*** Supplied passage Section Begins ***
Motley Moose – Archive

Since 2008 – Progress Through Politics

What are you reading? Feb 20, 2013

For those who are new … we discuss books.  I list what I’m reading, and people comment with what they’re reading.  Sometimes, on Sundays, I post a special edition on a particular genre or topic.

If you like to trade books, try bookmooch

I’ve written some book reviews on Yahoo Voices:

Book reviews on Yahoo

Just finished

Dead Souls by Ian Rankin. The latest in the John Rebus series of Scottish noir crime novels. I like this series and this is one of the best in it. But it’s dark dark dark. Child abusers, serial murderers etc.  Full review soon on Yahoo Voices.

Now reading

Cooler Smarter: Practical tips for low carbon living  by the scientists at Union of Concerned Scientists, a great group. These folk make sense, concentrating on the changes you can make that have the biggest impact with the least effort.

Thinking, fast and slow  by Daniel Kahneman.  Kahneman, most famous for his work with the late Amos Tversky, is one of the leading psychologists of the times. Here, he posits that our brains have two systems: A fast one and a slow one. Neither is better, but they are good at different things. This is a brilliant book: Full of insight and very well written, as well.
*** Supplied passage Section Ends ***
▶ **Your instructions**: Copy the whole reading post word for word. The entries that follow aren't needed for this.
*** Information Section Begins ***
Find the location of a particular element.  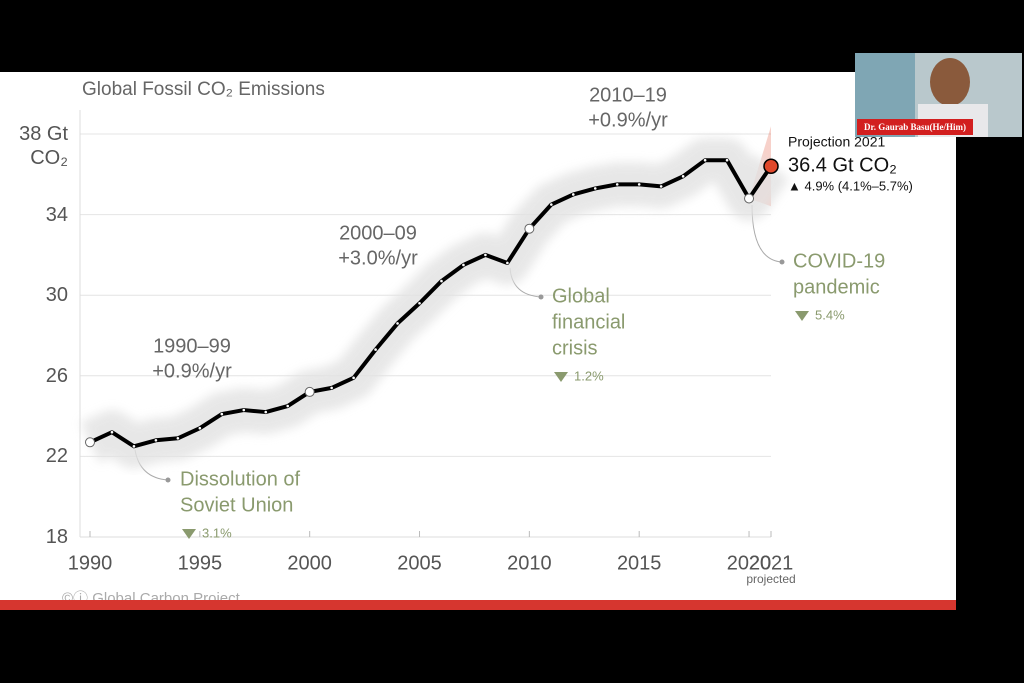

x-tick-label: 2000 is located at coordinates (310, 563).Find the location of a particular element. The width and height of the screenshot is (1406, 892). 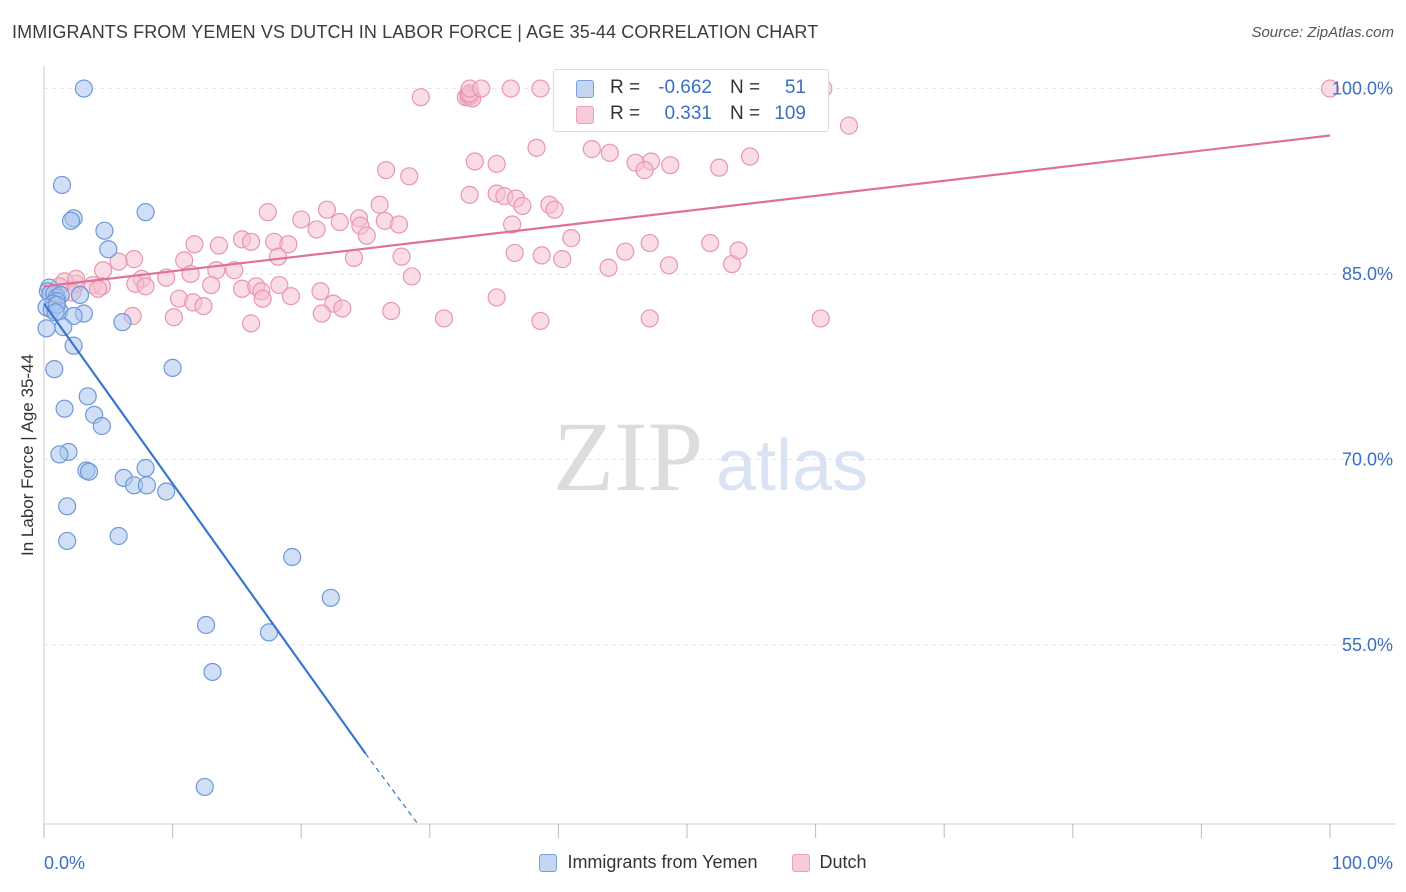

legend-row-dutch: R = 0.331 N = 109 is located at coordinates (691, 115). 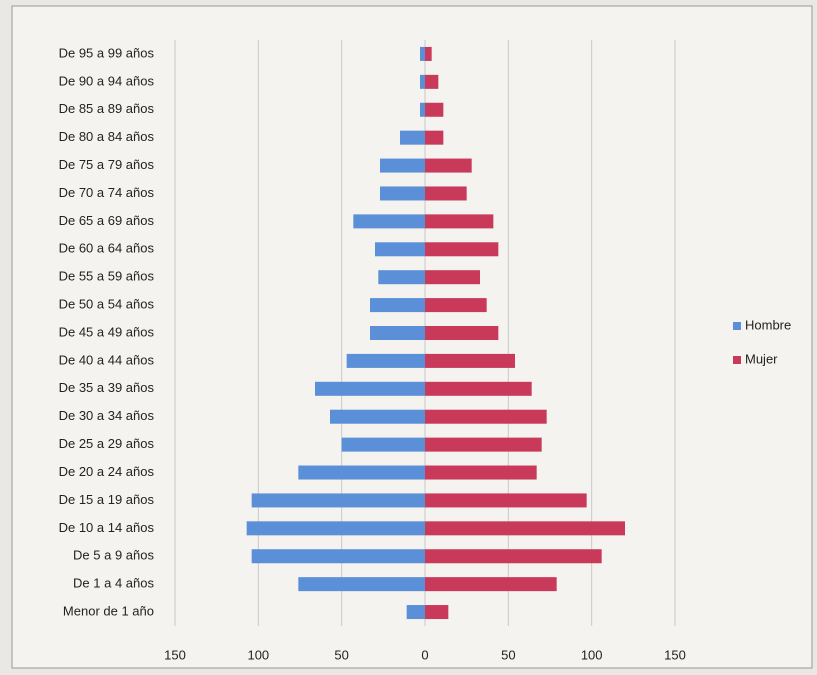 I want to click on x-tick-label: 0, so click(x=424, y=654).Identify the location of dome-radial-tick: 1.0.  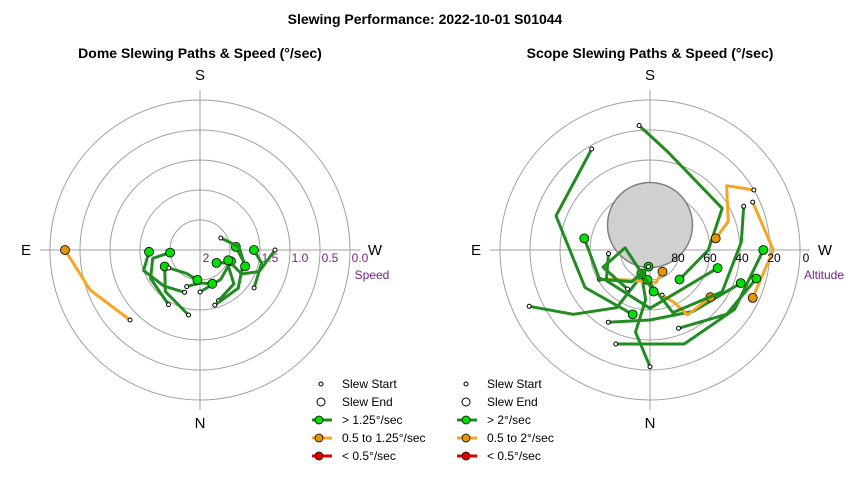
(300, 258).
*** Information Section Ends ***
▶ **Exercise answer**:
Motley Moose – Archive

Since 2008 – Progress Through Politics

What are you reading? Feb 20, 2013

For those who are new … we discuss books.  I list what I’m reading, and people comment with what they’re reading.  Sometimes, on Sundays, I post a special edition on a particular genre or topic.

If you like to trade books, try bookmooch

I’ve written some book reviews on Yahoo Voices:

Book reviews on Yahoo

Just finished

Dead Souls by Ian Rankin. The latest in the John Rebus series of Scottish noir crime novels. I like this series and this is one of the best in it. But it’s dark dark dark. Child abusers, serial murderers etc.  Full review soon on Yahoo Voices.

Now reading

Cooler Smarter: Practical tips for low carbon living  by the scientists at Union of Concerned Scientists, a great group. These folk make sense, concentrating on the changes you can make that have the biggest impact with the least effort.

Thinking, fast and slow  by Daniel Kahneman.  Kahneman, most famous for his work with the late Amos Tversky, is one of the leading psychologists of the times. Here, he posits that our brains have two systems: A fast one and a slow one. Neither is better, but they are good at different things. This is a brilliant book: Full of insight and very well written, as well.